Ähnlich wie die Cineasten haben ja auch sie an sich den Anspruch gestellt, ihrer Leidenschaft einen Innovationsschub zu verpassen – aus der Krise eine Chance zu machen. Bei ihrer Sessionseröffnung am 11.11. konnte man allerdings den Eindruck gewinnen, dass es da in den drei verbleibenden Monaten bis Rosenmontag noch mehr als nur einen Geistesblitz braucht. Aber ich bin sicher, da wartet letztendlich ein Innovationsfeuerwerk der guten Laune auf uns! Denn: Die Fastnacht fehlt den eingefleischten Karnevalisten natürlich sehr.

Selbst ich, der ich ja quasi nur noch beruflich Faasenacht mache, träume im Entzug schon von Alternativen. Letzte Woche musste ich wirklich laut lachen, als ich morgens wachwurde, und mich an meinen Traum erinnerte. Was geht da manchmal Nachts in unseren Köpfen vor …

Es war SR 3-Radiokappensitzung im Bürgerhaus in Dudweiler. Aber natürlich ohne Publikum. Ich war ganz alleine in der riesigen Halle. Die Stuhlreihen alle aufgebaut, aber leer. Trotzdem stand ich in vollem Clownsornat auf der Bühne. Aufrecht, mit ausgestreckter Brust. In Richtung Publikum. Die ansonsten leere und undekorierte Bühne im Rücken. Vor mir nur ein riesiger Spiegel. Etwa so groß wie eine Zimmertür. In diesem Spiegel sah ich mich. Allerdings stand ich dort nicht als Clown, sondern ich trug im Stile von Max Rabe Frack, Sominghemd, Fliege und Lackschuhe.
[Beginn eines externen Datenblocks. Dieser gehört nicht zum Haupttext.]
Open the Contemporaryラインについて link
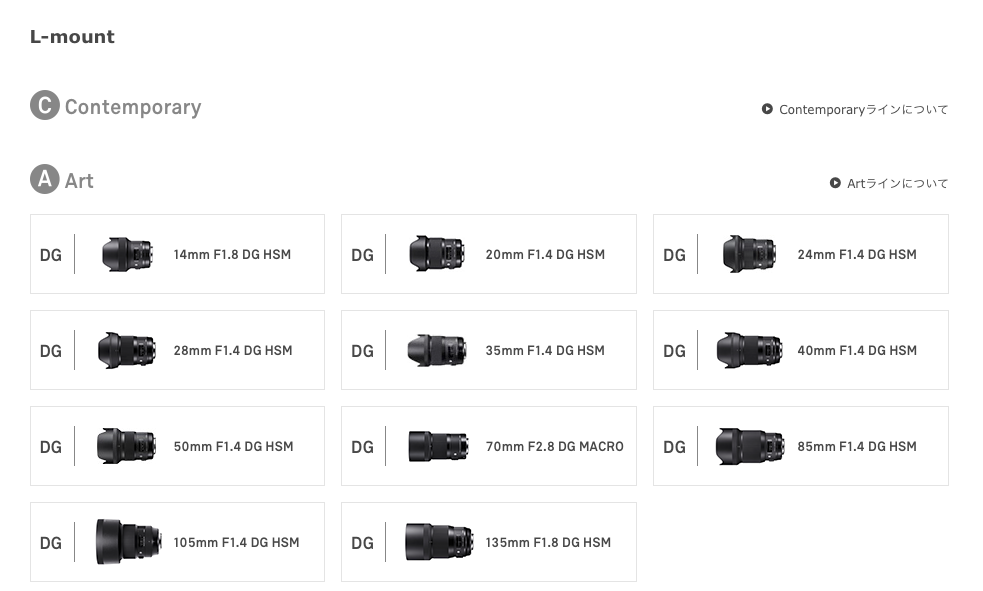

Dann verbeugte ich mich und setzte an. Mein Mund öffnete sich und ich sang mit der glockenklaren Stimme eines Heldentenors: „Zu Bethlehem geboren“

Es war so schön, dass mir selbst die Tränen kamen. Und ich verspürte diese uns im Traum manchmal gegebene hundertprozentige Sicherheit, dass dies der beste Fastnachtsbeitrag gewesen war, den jemals ein Mensch auf einer Bühne dargeboten hatte. Alleh hopp!